Apart from the change to PTP_CHDK_CallFunction I'm not sure I really see much difference between the two approaches. One puts the code in Lua although this could be refined (see below), the other puts it in PTP - does the distinction really make a difference?
The distinction is the Lua part is completely artificial. There is no use for it in Lua, it is, as mweerden said, just a way of calling a function by name, so you can pretend that the protocol hasn't changed. This is not helpful, because anything that actually *uses* it will be affected by changes just the same as a protocol change. It just makes the whole thing more opaque and complicated.

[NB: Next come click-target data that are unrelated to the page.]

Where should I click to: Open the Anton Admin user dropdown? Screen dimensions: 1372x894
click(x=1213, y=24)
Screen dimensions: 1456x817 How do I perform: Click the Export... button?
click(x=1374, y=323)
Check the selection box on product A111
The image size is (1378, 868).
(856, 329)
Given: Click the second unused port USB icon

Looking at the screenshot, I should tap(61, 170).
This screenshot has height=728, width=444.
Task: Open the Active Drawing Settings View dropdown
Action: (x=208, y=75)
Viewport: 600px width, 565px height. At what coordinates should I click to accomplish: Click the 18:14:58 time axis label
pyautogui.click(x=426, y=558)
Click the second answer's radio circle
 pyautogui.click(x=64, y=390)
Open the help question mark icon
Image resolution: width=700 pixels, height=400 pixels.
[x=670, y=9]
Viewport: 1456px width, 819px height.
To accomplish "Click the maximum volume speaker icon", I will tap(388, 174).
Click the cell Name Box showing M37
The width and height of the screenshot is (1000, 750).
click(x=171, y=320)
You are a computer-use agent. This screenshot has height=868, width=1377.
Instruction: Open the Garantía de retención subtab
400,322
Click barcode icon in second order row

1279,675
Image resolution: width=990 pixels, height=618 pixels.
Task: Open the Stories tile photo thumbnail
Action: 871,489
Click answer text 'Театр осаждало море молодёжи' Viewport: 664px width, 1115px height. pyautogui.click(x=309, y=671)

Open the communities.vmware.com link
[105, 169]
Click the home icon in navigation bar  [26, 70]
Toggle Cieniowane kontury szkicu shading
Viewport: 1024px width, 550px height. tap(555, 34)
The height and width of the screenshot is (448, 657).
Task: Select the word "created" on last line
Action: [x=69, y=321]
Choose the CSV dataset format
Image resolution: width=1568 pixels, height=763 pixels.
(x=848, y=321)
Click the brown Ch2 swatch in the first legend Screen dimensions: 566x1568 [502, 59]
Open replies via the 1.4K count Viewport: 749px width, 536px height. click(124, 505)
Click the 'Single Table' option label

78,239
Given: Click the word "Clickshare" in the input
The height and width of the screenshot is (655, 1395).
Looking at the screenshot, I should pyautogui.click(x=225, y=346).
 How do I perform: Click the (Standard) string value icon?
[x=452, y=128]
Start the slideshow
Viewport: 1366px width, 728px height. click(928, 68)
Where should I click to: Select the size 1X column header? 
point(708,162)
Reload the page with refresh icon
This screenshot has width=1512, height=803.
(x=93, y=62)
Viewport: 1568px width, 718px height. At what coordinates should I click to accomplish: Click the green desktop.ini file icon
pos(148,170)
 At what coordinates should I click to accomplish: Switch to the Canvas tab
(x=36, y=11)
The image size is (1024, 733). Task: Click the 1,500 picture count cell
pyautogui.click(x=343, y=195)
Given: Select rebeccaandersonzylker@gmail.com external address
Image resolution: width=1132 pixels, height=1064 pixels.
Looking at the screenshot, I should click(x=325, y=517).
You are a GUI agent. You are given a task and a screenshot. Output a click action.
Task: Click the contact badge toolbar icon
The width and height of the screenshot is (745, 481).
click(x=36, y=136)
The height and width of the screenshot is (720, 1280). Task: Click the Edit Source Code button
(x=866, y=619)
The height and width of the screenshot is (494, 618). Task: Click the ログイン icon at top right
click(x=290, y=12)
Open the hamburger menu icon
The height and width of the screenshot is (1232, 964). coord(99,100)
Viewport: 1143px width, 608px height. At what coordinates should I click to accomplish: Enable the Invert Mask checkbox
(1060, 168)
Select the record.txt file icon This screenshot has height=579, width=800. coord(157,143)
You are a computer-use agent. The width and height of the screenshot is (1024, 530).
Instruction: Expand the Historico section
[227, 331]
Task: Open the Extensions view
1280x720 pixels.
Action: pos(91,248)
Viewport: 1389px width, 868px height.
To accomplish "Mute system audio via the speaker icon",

The compatibility problems are the same, you are just making them less centrally documented. Imagine a third party wants to implement live view (gphoto actually picked up ewavrs old code, so this isn't just theoretical. Hopefully once we've got this stabilized we can get them to support the trunk version instead) If it's in the protocol, then they only have to update when the protocol changes, which is visible, centralized and has a well defined way to check protocol compatibility. If it's defined elsewhere, then (as you discuss with mweerden in the following posts) you have to add versioning to that elsewhere, which makes things more complicated.
That's why I'm arguing for putting it in the protocol. Once you get the protocol right it shouldn't need to change too often.
To me that is (almost) like saying HTTP is part of TCP.
Right, if you want to define another protocol for live view, that runs on top of CHDK PTP, but IMO that's not warranted.
that's also why I wouldn't be a fan of your monolithic PTP_CHDK_GetStreamingData. It only takes one of the flags to change in meaning to destroy backwards compatibility.
Then don't change the flags unless you really need to, deprecate them, add new ones, and only drop them when you are forced to make a protocol change for other reasons. If you use up all 128 bits of params to PTP_CHDK_GetStreamingData, you can always add PTP_CHDK_GetStreamingDataEx if you really want to

The same thing happens if change the flags in your system, it just less clearly defined.
Centralizing other things that a client would also want to poll also has real value. If getting the palette and frame buffer separately hurts frame rate, then polling script status and live view will do the same.
There are other ways you could set it up rather than using flags, but honestly I don't see us using more than a couple ints worth.